I’ve got so much more to tell, but no time to tell it… we continue our recap when I return from the last showing of Murder We Wrote tonight!

**** Continued ****

As the play begins, you see a man sitting at a bar, and as he turns to the audience, he gives us the look the look that says “Are you ready for this?”. At all three showings, David’s entrance gave us a laugh. This audience was ready to have fun. The story is set up as an “exploration of the human psyche” where “a seemingly random series of events” may yield “murderous results”, and the setup for the game begins. Three decks of cards are passed out to the audience and shuffled, then used to select a victim, a murder weapon, a location and… the murderer. The recited banter during this section kept us paying attention, instead of looking down at our “ballots” where we would later guess whodunnit. Only the Assistant Director and the killer know all the details of the crime before the final moments of the play when a confession is yanked out of the murder him or herself.
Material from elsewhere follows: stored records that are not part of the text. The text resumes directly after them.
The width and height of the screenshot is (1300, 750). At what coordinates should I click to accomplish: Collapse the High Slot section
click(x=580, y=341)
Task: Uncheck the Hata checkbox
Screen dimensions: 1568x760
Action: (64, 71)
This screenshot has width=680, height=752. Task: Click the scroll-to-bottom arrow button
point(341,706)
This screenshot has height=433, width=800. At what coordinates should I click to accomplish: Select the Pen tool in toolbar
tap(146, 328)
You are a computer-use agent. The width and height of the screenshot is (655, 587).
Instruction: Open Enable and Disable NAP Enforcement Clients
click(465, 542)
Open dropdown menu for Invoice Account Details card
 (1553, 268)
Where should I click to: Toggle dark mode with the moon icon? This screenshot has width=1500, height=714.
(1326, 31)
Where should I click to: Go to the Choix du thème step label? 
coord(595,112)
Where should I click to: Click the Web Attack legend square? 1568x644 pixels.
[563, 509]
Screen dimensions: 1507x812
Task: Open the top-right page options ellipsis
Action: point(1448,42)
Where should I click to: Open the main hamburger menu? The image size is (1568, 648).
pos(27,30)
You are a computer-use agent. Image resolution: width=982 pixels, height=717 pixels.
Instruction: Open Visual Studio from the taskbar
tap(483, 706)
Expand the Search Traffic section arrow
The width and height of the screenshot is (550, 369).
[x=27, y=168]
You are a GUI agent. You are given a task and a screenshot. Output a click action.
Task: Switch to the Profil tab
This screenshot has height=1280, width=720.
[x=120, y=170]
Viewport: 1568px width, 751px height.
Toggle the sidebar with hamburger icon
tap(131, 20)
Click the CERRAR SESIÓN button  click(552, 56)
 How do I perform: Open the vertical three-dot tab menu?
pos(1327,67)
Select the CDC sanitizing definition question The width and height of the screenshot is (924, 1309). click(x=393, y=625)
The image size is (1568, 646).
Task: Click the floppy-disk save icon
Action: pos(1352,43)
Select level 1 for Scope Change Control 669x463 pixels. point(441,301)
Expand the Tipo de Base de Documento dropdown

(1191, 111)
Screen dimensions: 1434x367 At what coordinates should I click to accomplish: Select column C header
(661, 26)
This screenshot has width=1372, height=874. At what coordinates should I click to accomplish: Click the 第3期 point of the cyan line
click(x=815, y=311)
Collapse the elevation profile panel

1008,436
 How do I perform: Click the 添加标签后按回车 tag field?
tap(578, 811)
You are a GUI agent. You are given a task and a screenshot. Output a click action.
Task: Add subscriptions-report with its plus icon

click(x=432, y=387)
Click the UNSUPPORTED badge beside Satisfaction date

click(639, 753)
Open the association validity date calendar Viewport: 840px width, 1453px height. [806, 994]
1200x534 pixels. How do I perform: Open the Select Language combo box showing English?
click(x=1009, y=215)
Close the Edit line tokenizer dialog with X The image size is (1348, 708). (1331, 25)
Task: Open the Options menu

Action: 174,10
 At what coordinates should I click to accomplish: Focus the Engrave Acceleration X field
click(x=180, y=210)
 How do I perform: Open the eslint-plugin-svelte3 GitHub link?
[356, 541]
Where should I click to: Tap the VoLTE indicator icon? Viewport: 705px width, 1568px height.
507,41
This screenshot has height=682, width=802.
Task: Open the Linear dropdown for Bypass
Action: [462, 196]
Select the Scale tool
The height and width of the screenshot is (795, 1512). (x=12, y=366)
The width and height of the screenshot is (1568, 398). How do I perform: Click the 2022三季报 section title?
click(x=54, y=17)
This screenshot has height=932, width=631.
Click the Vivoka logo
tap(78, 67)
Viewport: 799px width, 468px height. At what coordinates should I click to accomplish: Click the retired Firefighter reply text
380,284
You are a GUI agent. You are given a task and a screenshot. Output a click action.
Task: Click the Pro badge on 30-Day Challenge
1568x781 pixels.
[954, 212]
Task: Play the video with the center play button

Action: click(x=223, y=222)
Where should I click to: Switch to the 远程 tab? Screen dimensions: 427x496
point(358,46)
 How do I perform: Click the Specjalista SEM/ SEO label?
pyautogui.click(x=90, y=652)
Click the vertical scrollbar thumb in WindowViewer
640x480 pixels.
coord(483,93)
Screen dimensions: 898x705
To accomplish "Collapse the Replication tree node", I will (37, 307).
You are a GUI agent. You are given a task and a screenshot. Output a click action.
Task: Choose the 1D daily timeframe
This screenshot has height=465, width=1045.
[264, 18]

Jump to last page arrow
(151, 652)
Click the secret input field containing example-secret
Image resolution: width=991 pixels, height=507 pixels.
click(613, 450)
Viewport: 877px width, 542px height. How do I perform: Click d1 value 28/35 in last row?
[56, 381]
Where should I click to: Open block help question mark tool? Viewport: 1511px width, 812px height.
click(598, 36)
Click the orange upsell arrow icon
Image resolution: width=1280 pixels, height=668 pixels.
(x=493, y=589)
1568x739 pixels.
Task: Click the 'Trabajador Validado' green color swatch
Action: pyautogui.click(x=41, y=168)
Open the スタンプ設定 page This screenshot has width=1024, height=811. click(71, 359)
Once the setup is done, we the audience have also suggested a song title, a nervous habit, an annoying catch phrase, and several other ways for the players to use to make us feel as much like the writers of the story as the people on and off stage. Just before, however, is perhaps the most exciting part: the character cards are shuffled, and 7 of the 8 roles are completely randomized by members of the audience. All the parts are non-gender specific, including the married couple, and relationships between siblings and children. Even the order of entrance for the characters is ever-changing, decided by the backstage team of a dozen or more people who are constantly feeding the actors suggestions, props, cues, even their catchphrases, and reconciling any plot holes during intermission. There are countless challenges for the lighting and sound team as well, and opportunities for them to drive the story as much as anyone down at the stage level.

The most rewarding parts of the show come in the second act, where the details of the murder are spoon-fed to us at fixed intervals (or as much as can be with an improvised show). We already know the victim before we take the intermission and make our guesses, and immediately after, the location of the murder is revealed. I don’t know to give credit to one person for this, or the whole team of students, along with Dr. David who playtested and researched this last summer, but there is some expert game design at work here.

Then someone suggests “we should split up and search the house”, and each of the 8 characters takes one of the doors leading to various wings and levels of the house, only to frantically burst out of the door in a ballet of “who am I on stage with, and what do we do now?”, the inner workings of which I know is my job to keep a secret, but congratulations to J. Hannah White, the lighting designer for her brilliant stroke on that one. There’s also a more traditional improv game set up in the coat closet, at the bar, and up on the balcony, where the players pass lines to each other like a hot potato that is always unpredictable and fun. It’s these sort of moments that make us forget we’re watching the story being written in real-time.

Last but not least, all the cast re-assemble in the main hall to try and figure out for themselves who the murderer is. Things at this point can get rather tense, and apparently, a wrestling match broke out during this scene on Friday between actor Seth and Dr. David. The atmosphere teeters on melodramatic as actors are eliminated, concealed weapons are pulled, dead bodies lie on the couch and revealing letters are read… or none of these things happen and they just wing it, it’s really different every night.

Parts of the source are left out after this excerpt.